Wenn ich zurückdenke, kommt mir das Zeitvergehen, das überraschend schnelle Vorbeiziehen von Tagen, Wochen, Monaten und Jahren, gefühlt als Fünfjahres-Sprünge vor. Nicht nur mir scheint, dass die Zeit beziehungsweise das Zeitempfinden ein anderes, ein Differenzierteres geworden ist. Es hat sich in eine Achterbahnfahrt light verwandelt. Und heute, mit 60 Jahren, rast die Zeit dahin, auch wenn ich mir meine persönlichen Zeitinseln nicht nehmen lasse, sie im Gegenteil erweitere.
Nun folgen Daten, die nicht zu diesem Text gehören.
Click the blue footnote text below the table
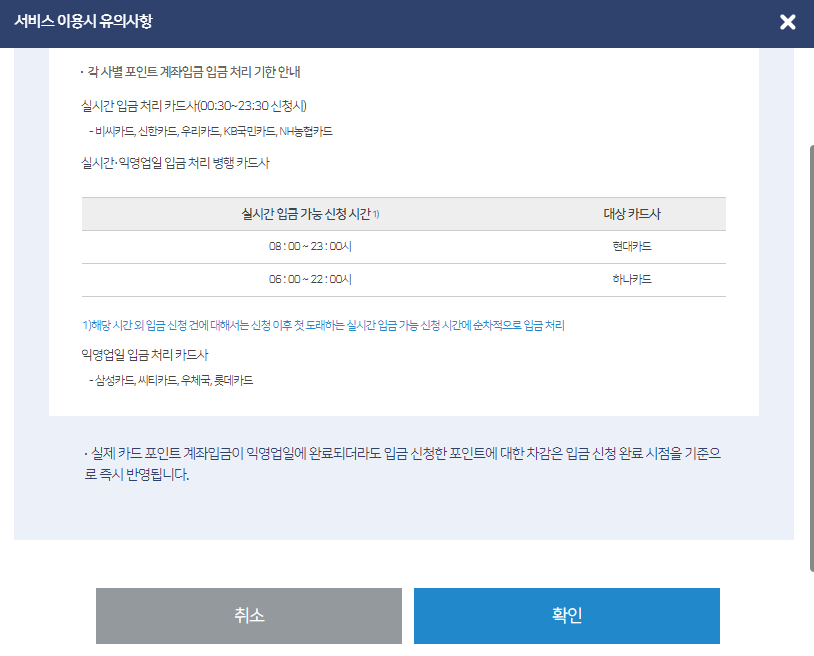323,325
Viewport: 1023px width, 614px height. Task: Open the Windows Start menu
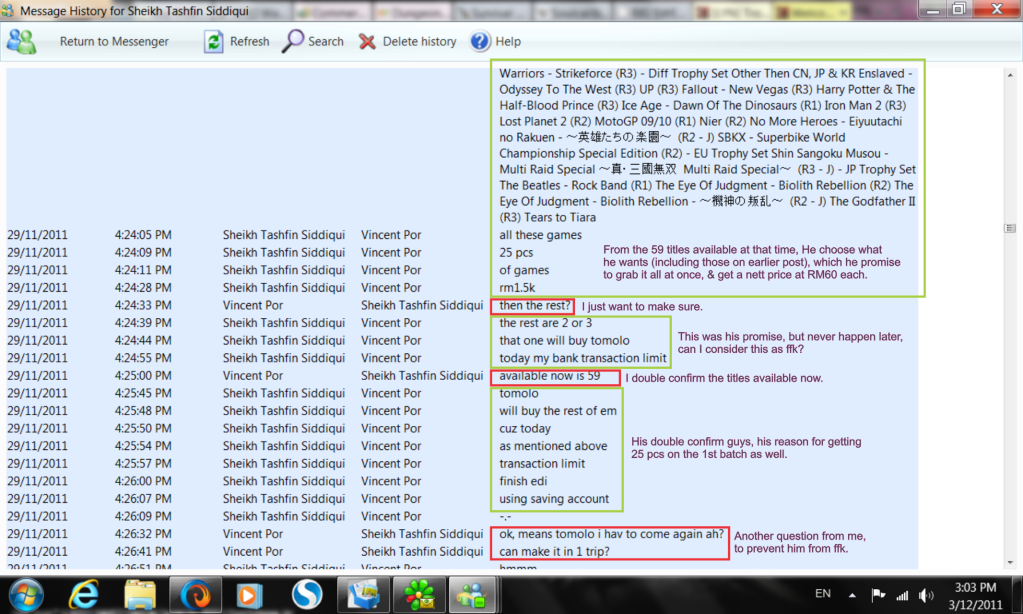coord(27,594)
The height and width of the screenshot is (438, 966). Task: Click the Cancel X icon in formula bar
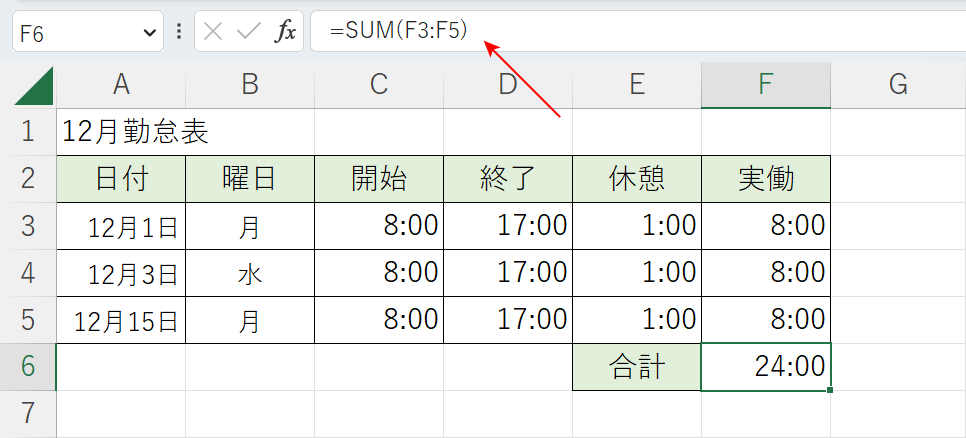[213, 32]
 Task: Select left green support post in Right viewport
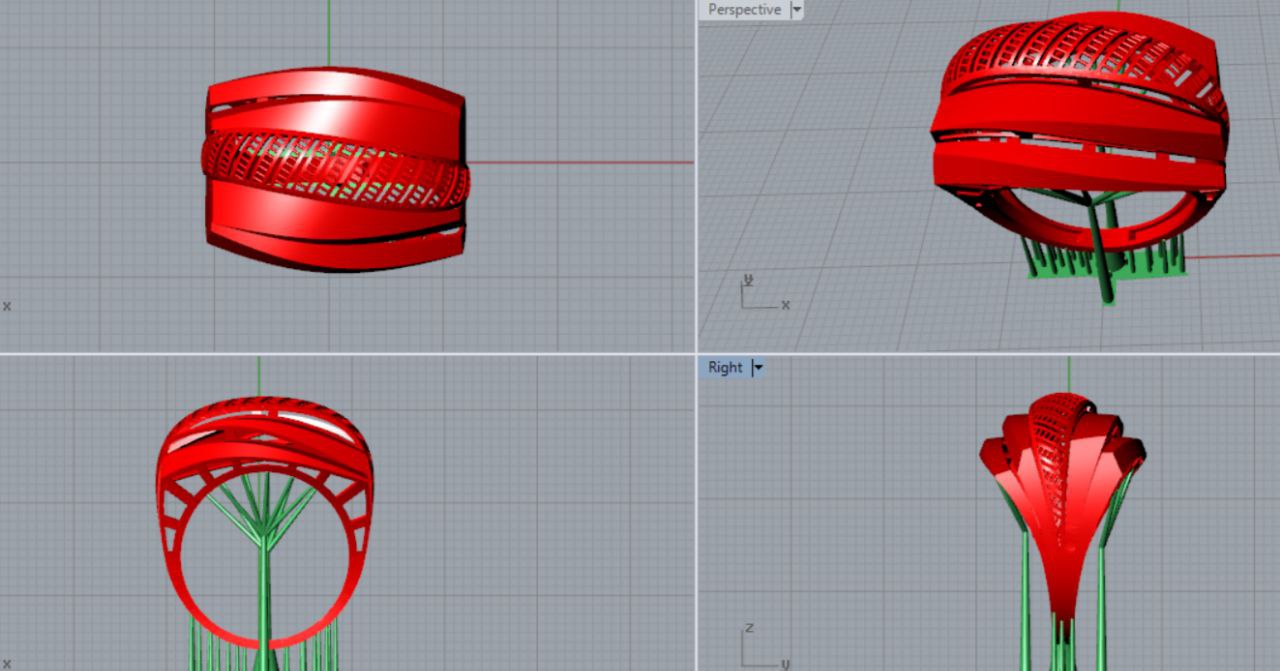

Auch wenn ich in der Lage bin, zu entspannen, zu ruhen, innezuhalten, nachzudenken. Also nicht einfach dahinzuleben oder -zuvegetieren … nein, ich lebe meine Zeit bewusst, und trotzdem geht es so schnell dahin. Und ja: Es ist meine Zeit. Die Endlichkeit des Daseins wird mir immer bewusster. Nicht zuletzt deshalb, weil sich regelmäßig und immer öfter Bekannte, Freunde, Verwandte von dieser Erde verabschieden. Sei es durch Krankheit, manchmal durch Unfälle, relativ gehäuft durch plötzlichen Herztod oder Aneurysma. Unlängst sagte ein Bekannter in meinem Alter: »Die Einschüsse kommen näher.« Ich verstand nicht gleich, was er damit meinte, aber er hatte natürlich recht: Je älter wir werden, desto mehr Menschen sterben in unserem Umfeld, auch wenn man es nicht wahrhaben will. Die Einschüsse kommen näher und vor allem unerwartet.
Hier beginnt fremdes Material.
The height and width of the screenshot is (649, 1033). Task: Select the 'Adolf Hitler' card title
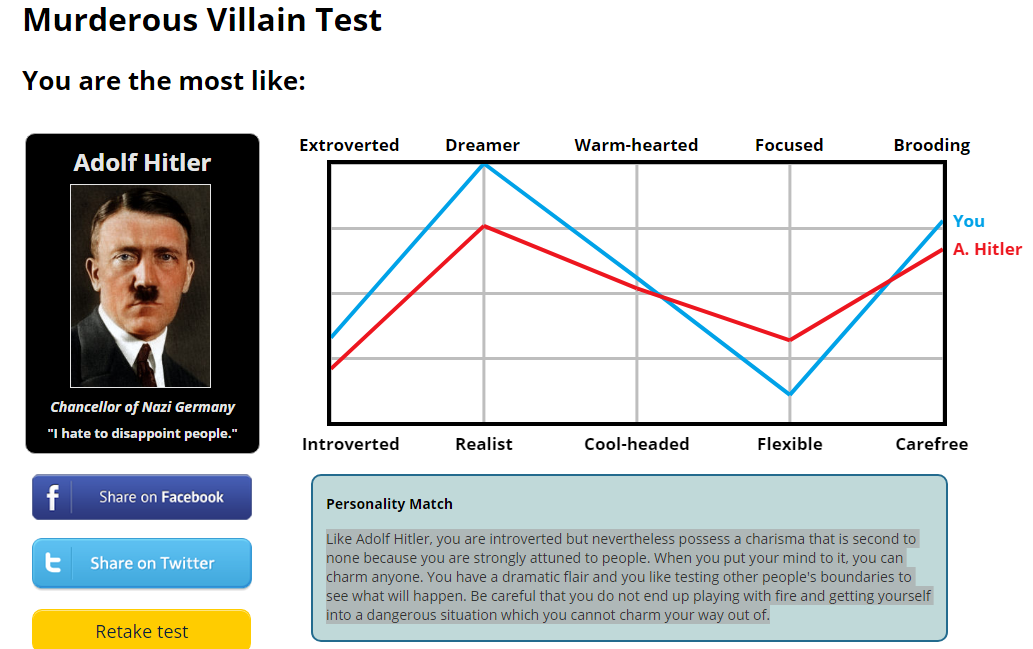click(x=142, y=163)
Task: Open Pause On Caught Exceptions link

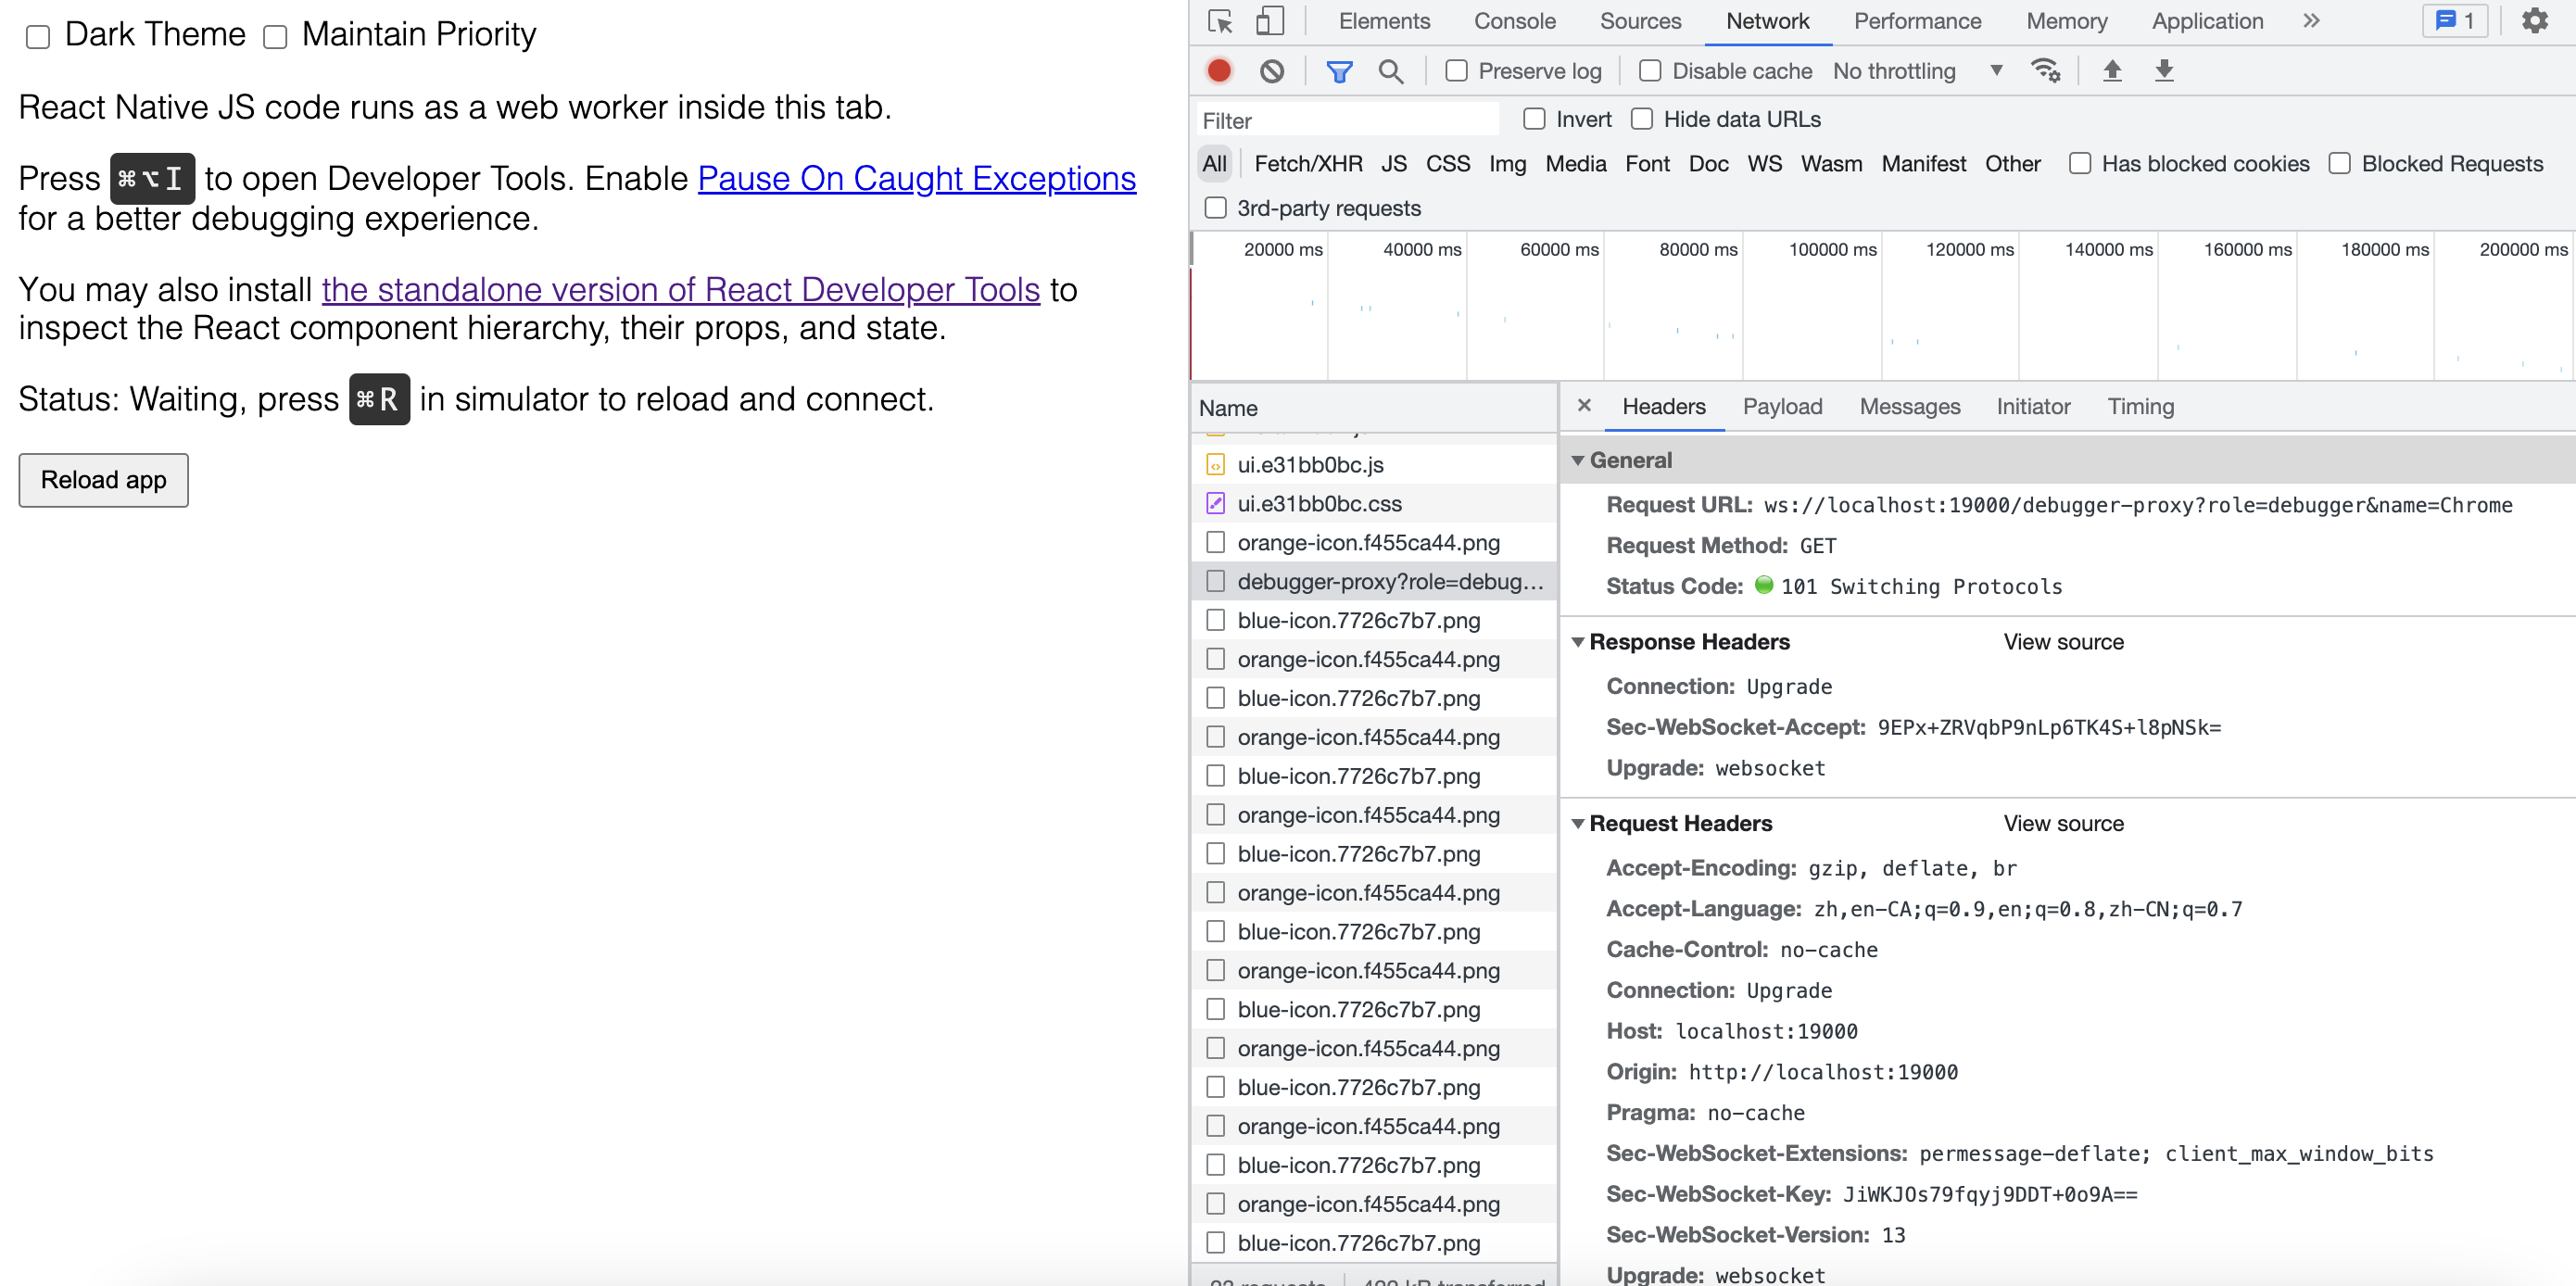Action: tap(916, 178)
Wie bei meinem Freund Christian, der mich 44 Jahre begleitet hat. Vom Gymnasium über die Maturareise, das Studium, diverse Weltreisen und unzählige, auch alkoholgeschwängerte, Treffen, die allesamt lustig, bereichernd und erfüllend waren. Keine Minute war es mit ihm langweilig. Genau das haben wir oft angesprochen – wir sind uns nicht auf die Nerven gegangen. Vielleicht auch, weil wir keine Konkurrenten waren, weil wir uns nichts beweisen mussten und weil wir kompatibel waren. Dabei hat man mich mit ihm in der 5. Klasse (zwangs-)zusammengesetzt, weil die Professoren wussten, dass wir uns, ich drücke es gelinde aus, nicht sehr sympathisch waren. Dieser Zustand, diese Einstellung zueinander, hat sich freilich geändert und war auf Dauer gesehen für einige Menschen in unserem gemeinsamen Umfeld ein fataler Irrtum. Nicht umsonst bezeichnete uns meine Mutter nicht selten als »Duo infernale«. Sie hatte ja so recht, die gute Frau. Christian und ich näherten uns anfangs einander sehr vorsichtig und misstrauisch an, wie zwei Raubtiere, und entdeckten nach reiflicher, gegenseitiger Überprüfung eine geradezu symbiotische Übereinstimmung, was unter anderem Menschen, Lebensthemen, Schule, Universität oder Arbeit betraf. Spannend war, dass wir monatelang in der Schule, obwohl in derselben Bank sitzend, kein Wort miteinander gesprochen haben. Wir mochten uns einfach nicht. Ich erinnere mich an die ominöse Lateinprüfung – ein Vokabelcheck würde man heute sagen –, Frau Dr. M. rief mich auf, man musste in der Bank verharren, aber aufstehen. Sie wollte gewisse Termini von mir übersetzt wissen, und ich hatte, wie öfters, keinen blassen Schimmer. Plötzlich hörte ich Christians Stimme in meine Richtung den Lösungssatz raunen. Blitzartig schossen mir Gedanken durch den Kopf wie »Kann ein Mensch derart schlecht sein, derart fies, dass er dir die falsche Lösung einsagt?«. Ja, er könnte. Christian war es nicht. Frau Dr. M. wollte noch vier weitere Vokabeln übersetzt haben, Christian war ein perfekter Souffleur und ich setzte mich wieder, um ein wenig in seine Richtung zu rutschen, nachdem wir extrem auseinandergerückt waren, um ja keine wie immer gearteten Berührungspunkte zu haben. Ich sagte zu ihm: »Danke, das war sehr nett von dir.« Er schnoddrig darauf: »Jössas, du kannst ja sprechen.«
Das war der Anfang. Wir haben die halbe Welt gemeinsam bereist, Tausende Stunden miteinander verbracht, und das seit unserem 15. Lebensjahr. Unfassbare Erlebnisse durften wir teilen, viele Höhen und Tiefen unseres Lebens haben wir erleben dürfen oder müssen. Christian wusste mehr von mir, mehr über mich, als alle Lebensabschnittspartnerinnen zusammen. Er war ein cooler Hund. Im Oktober 2016 ist er beim Frühstück vom Sessel gefallen. Tot. Schnell, überraschend und unerwartet. Einen Tag davor haben wir noch telefoniert und über die Intensität des Lebens gesprochen.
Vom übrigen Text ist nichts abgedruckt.